:: PROVIDED ENTRIES ::
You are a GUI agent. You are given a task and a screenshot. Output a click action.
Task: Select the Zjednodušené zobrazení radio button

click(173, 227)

* * *

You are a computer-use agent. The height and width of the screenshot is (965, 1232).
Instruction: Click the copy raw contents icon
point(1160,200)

* * *

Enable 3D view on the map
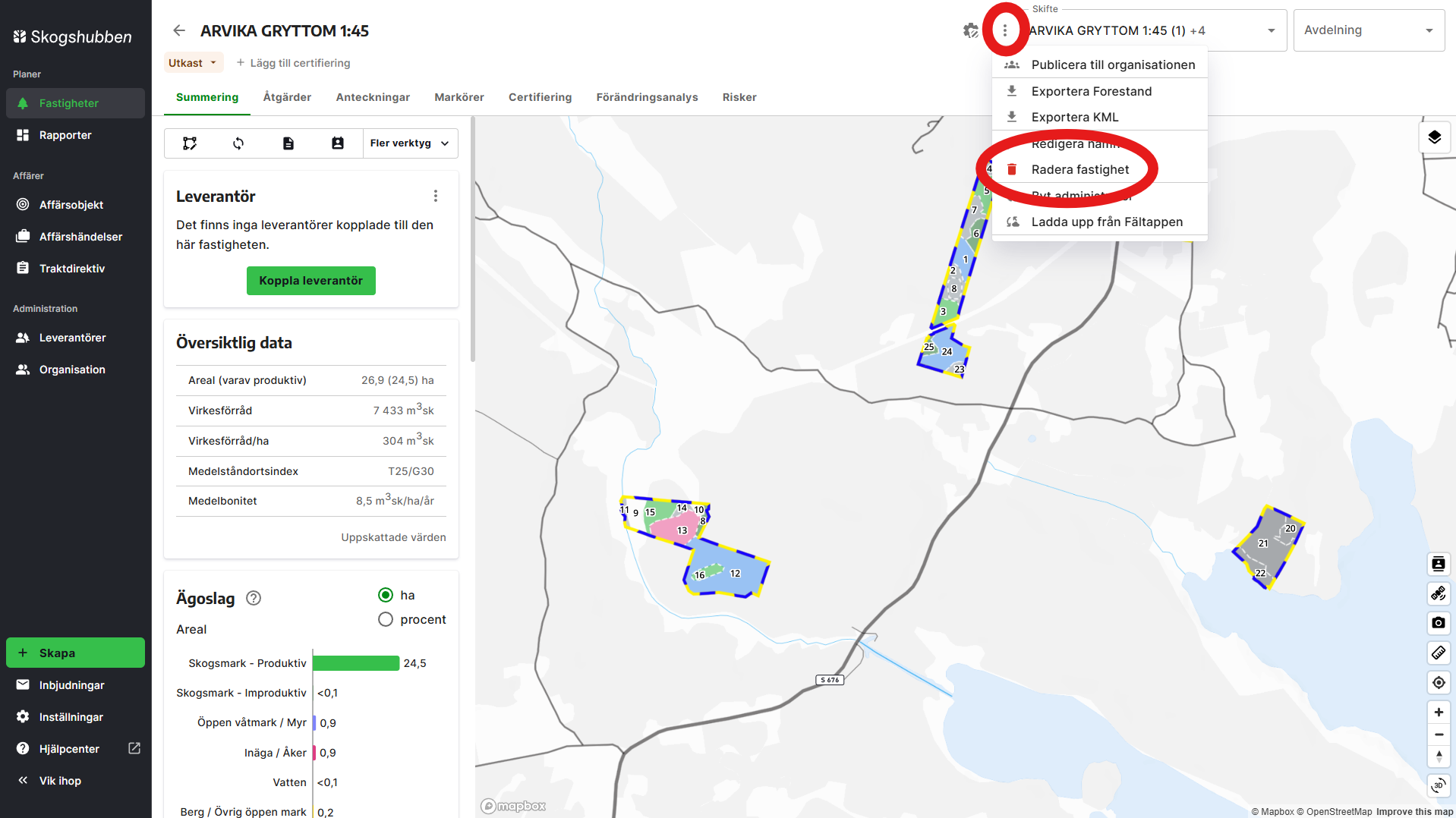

:: YOUR OBJECTIVE ::
Pull out all lines from the entries above in which the word "screenshot" appears.

:: SOLUTION TO THE EXERCISE ::
You are a GUI agent. You are given a task and a screenshot. Output a click action.
You are a computer-use agent. The height and width of the screenshot is (965, 1232).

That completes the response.